TraMOOC: Translation for Massive Open Online Courses
October 11th 2017 10:30 - 10:45
Massive open online courses have been growing rapidly in size and impact. TraMOOC develops high-quality translation of all types of text genre included in MOOCs from English into eleven European and BRIC languages (DE, IT, PT, EL, DU, CS, BG, CR, PL, RU, ZH) that are hard to translate into and have weak MT support. Phrase-based and syntax-based SMT, as well as NMT models have been developed for addressing language diversity and supporting the language-independent nature of the methodology. For a high quality, automatic translation approach and for adding value to existing infrastructure, extensive and advanced bootstrapping of new resources are performed.

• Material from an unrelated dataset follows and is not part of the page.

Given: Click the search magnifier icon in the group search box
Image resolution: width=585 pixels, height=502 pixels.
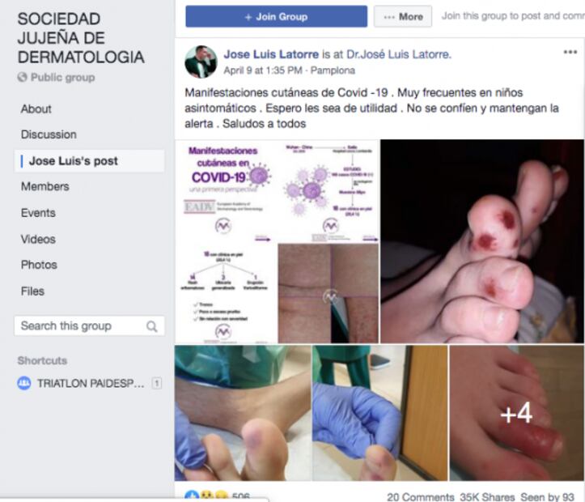Looking at the screenshot, I should click(152, 326).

An innovative multimodal automatic and human evaluation schema further ensures translation quality. For human evaluation, an innovative, strict-access control, time- and cost-efficient crowdsourcing setup is used. Translation experts, domain experts and end users are also involved. Separate task mining applications are employed for implicit translation evaluation: (i) topic detection are applied to source and translated texts and the resulting entity lists are compared, leading to further qualitative and quantitative translation evaluation results; (ii) sentiment analysis performed on MOOC users’ blog posts reveal end user opinion/evaluation regarding translation quality. Results are combined into a feedback vector and used to refine parallel data and retrain translation models towards a more accurate second phase translation output. The project results are showcased and tested on the MOOC platforms and on the VideoLectures.net digital video lecture library.